Live album by Evan Parker and Georg Gräwe
- Released: 2012
- Recorded: October 29, 2010
- Venues: Domicill, Dortmund
- Genre: Jazz
- Length: 63:40
- Label: Nuscope
- Producer: Georg Gräwe

Evan Parker chronology
| Hasselt (2012) | Dortmund Variations (2012) | Rex, Wrecks & XXX (2013) |

= Dortmund Variations =

Dortmund Variations is an album by British jazz saxophonist Evan Parker and German pianist Georg Gräwe, which was recorded live in 2010 and released on Nuscope. This is the second recording by the duo, their first was Unity Variations.

==Reception==

The Down Beat review by Bill Meyer states "It never feels like one is hanging back and supporting the other; their playing is nimble and unhesitant, advancing in quick flurries and elaborately articulated phrases that fit together marvelously even though the music is entirely improvised."

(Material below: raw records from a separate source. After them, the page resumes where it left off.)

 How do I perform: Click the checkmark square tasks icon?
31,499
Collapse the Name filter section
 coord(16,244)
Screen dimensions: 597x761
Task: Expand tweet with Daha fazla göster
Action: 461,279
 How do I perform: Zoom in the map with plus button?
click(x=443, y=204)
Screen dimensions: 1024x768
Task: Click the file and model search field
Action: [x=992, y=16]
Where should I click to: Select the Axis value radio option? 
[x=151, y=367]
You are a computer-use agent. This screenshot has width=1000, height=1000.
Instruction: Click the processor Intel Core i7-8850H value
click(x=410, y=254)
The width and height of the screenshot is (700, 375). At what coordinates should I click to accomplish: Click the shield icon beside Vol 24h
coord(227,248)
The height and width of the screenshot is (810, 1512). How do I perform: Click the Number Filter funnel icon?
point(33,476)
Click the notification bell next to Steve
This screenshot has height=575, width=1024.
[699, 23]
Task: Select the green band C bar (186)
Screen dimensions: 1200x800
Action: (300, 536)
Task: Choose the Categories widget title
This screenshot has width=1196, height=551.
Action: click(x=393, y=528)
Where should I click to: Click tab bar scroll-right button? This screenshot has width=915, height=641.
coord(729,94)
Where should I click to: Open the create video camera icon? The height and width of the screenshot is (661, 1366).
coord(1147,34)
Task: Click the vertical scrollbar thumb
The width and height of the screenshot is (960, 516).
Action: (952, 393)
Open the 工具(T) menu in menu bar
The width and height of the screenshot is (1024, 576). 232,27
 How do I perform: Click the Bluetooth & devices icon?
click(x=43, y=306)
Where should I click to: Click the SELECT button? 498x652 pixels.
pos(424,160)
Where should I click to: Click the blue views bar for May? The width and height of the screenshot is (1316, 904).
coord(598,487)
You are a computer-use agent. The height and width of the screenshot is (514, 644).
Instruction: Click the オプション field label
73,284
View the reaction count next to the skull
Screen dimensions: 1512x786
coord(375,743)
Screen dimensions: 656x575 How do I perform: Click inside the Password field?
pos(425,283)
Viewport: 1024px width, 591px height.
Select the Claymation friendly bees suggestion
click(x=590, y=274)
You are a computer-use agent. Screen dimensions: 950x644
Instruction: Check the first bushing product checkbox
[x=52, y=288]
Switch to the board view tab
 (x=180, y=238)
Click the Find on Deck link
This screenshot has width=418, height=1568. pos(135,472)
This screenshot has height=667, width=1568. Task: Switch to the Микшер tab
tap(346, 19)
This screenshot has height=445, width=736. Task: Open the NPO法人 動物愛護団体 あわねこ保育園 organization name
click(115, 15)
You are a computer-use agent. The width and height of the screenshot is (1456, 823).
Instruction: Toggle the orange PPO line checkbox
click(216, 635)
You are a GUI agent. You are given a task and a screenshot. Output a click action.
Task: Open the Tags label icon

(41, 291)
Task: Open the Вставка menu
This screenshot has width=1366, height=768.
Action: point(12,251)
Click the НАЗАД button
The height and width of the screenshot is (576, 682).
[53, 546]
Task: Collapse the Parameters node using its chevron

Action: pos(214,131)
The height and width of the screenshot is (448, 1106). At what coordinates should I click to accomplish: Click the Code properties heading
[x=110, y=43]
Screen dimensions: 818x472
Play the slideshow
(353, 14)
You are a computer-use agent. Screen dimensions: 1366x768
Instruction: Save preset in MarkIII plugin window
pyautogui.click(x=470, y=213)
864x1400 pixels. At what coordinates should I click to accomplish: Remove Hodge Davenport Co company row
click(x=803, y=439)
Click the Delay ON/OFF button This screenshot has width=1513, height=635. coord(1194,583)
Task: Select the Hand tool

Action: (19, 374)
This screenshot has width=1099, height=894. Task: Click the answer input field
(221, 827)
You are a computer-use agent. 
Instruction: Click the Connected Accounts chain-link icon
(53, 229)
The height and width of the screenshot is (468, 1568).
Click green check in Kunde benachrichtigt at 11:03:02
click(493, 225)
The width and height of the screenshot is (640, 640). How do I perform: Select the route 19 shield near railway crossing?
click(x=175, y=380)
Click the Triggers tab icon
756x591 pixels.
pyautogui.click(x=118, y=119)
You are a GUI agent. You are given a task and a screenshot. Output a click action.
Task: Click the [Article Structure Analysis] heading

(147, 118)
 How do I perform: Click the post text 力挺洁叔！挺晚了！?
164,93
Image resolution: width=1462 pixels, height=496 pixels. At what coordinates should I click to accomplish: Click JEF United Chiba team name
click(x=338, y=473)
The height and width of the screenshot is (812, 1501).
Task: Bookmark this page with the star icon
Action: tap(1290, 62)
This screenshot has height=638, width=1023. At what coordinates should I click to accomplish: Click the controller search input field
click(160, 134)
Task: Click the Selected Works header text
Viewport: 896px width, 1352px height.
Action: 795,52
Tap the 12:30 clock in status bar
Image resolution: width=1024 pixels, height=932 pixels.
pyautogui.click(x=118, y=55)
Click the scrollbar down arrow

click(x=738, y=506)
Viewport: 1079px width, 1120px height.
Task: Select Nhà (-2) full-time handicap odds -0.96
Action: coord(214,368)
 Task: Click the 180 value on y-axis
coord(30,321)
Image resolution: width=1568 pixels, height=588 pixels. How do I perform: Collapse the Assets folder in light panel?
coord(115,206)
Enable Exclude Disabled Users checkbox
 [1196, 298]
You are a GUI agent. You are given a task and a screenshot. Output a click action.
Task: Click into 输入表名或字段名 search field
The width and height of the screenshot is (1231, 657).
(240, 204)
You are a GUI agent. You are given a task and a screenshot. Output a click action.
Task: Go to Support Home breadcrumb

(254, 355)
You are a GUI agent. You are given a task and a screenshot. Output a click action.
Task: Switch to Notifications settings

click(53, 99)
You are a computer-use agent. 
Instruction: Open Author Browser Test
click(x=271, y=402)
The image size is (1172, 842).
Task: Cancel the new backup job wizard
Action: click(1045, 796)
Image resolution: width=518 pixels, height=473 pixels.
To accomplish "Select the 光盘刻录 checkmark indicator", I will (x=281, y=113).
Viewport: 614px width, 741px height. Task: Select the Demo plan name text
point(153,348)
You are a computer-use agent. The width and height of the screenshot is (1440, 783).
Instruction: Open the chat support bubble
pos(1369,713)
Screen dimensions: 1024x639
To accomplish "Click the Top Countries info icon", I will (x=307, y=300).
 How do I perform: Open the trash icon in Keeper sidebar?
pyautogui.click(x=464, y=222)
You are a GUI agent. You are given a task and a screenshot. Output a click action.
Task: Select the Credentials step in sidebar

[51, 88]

In a review for The New York City Jazz Record, Andrey Henkin commented: "Graewe skitters around the keyboard and Parker is downright sprightly in his attack, short blasts and trills aplenty. Despite the density of the playing, the tonality is airy and spacious - balladic in spots, in others the musical equivalent of an argument between Oberon and Titania."

The Free Jazz Collective's Martin Schray wrote: "Gräwe... is playing counter-rotating lines of incredible velocity especially with his right hand and Parker is winding around these notes as if he and Gräwe were dolphins courting... Parker's deconstructions can be stressful over the length of an hour but listeners dedicated to listening carefully as he follows the improvisational process and those who are willing to delve into Gräwe's fresh complexities will definitely enjoy this album."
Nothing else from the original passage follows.